Exercise aim:
Please put the records into a Markdown table with the columns Row and Line, starting at the beginning of the records and going on through the line containing "pyautogui.click(x=887, y=116)". Number each line and leave out any blank lines.

Records shown:
>>>>>

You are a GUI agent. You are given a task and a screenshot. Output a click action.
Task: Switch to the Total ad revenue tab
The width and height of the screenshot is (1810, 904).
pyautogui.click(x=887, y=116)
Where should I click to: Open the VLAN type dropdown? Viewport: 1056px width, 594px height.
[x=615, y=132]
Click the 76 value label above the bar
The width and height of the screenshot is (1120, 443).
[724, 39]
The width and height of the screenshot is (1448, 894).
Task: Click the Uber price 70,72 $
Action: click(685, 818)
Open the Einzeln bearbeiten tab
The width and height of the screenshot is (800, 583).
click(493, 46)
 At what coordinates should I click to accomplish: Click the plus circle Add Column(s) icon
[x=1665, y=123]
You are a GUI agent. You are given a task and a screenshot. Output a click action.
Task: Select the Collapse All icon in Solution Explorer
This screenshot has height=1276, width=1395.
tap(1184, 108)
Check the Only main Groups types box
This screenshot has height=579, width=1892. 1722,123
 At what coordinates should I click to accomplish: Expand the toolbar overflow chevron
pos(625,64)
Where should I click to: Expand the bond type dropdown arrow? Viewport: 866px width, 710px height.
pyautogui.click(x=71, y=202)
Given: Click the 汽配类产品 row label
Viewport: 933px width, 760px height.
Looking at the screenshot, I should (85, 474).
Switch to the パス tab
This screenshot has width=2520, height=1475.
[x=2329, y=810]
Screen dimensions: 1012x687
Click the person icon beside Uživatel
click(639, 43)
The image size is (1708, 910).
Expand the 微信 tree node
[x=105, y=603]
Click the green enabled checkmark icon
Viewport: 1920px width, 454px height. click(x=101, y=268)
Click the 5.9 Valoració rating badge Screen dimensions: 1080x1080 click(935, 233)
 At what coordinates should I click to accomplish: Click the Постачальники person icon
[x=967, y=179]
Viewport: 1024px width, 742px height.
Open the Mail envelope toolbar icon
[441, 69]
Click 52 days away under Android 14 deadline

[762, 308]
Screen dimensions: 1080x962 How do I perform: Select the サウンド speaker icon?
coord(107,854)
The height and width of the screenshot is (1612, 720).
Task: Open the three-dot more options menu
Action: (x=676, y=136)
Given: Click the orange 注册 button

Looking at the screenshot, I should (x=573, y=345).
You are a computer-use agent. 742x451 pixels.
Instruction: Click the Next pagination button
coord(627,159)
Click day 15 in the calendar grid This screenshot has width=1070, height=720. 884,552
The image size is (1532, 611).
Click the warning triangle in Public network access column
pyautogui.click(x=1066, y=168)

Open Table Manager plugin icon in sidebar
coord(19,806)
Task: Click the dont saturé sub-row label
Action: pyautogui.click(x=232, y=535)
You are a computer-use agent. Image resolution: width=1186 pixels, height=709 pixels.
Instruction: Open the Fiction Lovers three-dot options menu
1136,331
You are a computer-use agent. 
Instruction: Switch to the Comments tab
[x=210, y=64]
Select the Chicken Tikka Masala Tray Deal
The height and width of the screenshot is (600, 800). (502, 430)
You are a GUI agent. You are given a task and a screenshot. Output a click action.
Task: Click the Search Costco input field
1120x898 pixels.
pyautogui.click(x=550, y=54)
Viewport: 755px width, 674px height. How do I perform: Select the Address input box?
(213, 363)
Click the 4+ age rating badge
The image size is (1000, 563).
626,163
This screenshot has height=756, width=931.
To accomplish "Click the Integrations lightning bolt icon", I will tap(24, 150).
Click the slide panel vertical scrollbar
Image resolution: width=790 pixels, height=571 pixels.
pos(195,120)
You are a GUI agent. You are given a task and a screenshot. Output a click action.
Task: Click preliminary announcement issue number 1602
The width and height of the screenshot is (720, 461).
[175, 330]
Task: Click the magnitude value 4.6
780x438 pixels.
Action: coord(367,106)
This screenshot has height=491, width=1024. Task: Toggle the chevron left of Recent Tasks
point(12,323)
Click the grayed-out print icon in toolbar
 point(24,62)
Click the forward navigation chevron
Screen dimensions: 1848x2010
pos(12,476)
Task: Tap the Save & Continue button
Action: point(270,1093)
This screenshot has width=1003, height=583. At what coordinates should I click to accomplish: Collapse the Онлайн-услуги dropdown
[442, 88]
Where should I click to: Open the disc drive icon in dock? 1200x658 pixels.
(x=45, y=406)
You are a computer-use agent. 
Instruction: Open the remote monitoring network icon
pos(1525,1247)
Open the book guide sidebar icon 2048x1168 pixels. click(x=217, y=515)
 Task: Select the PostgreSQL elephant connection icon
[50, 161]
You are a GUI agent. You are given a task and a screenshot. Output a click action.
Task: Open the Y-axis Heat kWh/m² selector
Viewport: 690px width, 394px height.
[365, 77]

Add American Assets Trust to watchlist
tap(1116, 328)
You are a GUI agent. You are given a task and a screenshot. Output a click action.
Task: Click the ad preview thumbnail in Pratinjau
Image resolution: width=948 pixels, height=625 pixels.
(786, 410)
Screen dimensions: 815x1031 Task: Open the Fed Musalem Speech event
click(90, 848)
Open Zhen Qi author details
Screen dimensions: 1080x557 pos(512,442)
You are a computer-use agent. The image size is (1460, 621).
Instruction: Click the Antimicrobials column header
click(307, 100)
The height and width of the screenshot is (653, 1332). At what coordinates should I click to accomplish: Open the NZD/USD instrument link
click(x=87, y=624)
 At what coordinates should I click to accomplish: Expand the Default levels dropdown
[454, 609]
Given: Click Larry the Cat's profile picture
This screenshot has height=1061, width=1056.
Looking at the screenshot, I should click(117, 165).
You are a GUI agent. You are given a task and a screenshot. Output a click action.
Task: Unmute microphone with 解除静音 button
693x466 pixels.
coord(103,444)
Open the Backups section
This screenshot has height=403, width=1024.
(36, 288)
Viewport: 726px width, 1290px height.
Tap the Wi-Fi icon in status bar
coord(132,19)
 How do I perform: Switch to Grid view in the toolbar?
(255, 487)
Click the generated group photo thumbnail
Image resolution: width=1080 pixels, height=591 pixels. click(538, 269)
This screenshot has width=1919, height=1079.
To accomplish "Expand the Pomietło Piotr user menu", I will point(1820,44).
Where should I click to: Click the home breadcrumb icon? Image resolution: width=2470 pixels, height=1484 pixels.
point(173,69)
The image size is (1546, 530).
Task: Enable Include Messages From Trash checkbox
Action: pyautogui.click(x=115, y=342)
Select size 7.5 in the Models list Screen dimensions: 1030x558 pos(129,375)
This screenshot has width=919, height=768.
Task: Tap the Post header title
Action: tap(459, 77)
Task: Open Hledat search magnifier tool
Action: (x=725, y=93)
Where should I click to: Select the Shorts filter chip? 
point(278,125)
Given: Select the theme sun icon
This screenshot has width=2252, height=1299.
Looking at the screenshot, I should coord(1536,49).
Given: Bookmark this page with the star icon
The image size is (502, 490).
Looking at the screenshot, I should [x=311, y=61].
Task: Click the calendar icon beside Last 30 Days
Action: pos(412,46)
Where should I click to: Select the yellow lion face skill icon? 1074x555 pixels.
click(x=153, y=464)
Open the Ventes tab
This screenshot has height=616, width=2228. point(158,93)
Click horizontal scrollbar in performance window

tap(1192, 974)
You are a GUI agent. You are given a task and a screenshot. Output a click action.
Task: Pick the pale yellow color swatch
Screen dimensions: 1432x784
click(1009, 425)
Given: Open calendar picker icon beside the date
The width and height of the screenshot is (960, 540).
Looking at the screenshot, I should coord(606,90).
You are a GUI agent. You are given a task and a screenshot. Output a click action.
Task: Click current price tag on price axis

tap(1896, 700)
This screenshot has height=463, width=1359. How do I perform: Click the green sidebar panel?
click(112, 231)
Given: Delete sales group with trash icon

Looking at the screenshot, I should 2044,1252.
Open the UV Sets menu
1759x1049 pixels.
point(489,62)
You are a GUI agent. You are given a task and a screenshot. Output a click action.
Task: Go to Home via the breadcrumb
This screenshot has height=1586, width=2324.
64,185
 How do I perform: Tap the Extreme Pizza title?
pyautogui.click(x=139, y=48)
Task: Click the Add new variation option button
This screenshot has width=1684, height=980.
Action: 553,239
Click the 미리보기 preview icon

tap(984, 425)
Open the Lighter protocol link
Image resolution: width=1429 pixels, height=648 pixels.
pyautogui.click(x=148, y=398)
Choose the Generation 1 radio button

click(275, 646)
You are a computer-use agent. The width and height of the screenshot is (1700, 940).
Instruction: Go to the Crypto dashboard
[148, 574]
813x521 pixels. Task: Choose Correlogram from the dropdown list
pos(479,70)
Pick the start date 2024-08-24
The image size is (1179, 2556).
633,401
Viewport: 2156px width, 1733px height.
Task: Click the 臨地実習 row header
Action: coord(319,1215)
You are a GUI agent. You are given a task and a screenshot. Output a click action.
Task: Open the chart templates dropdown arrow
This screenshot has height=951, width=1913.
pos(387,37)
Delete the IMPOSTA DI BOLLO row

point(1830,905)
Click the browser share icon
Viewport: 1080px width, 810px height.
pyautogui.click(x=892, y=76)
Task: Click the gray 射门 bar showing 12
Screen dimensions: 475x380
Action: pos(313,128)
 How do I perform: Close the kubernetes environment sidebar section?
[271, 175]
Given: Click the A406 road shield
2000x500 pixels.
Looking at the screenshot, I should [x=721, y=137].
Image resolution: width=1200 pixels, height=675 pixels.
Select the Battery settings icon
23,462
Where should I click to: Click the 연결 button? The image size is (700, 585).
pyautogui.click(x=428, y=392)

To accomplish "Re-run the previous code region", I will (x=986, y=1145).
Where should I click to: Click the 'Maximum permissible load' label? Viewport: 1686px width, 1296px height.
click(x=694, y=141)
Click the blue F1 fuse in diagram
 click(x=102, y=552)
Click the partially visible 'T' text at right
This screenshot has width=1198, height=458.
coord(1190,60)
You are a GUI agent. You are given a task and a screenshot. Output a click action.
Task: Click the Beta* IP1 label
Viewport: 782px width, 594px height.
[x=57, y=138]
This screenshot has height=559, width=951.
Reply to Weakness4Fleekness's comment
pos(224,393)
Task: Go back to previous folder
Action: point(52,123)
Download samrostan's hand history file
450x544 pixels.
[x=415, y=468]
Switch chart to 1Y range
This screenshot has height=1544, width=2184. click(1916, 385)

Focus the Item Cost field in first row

<<<<<

Response:
| Row | Line |
|---|---|
| 1 | You are a GUI agent. You are given a task and a screenshot. Output a click action. |
| 2 | Task: Switch to the Total ad revenue tab |
| 3 | The width and height of the screenshot is (1810, 904). |
| 4 | pyautogui.click(x=887, y=116) |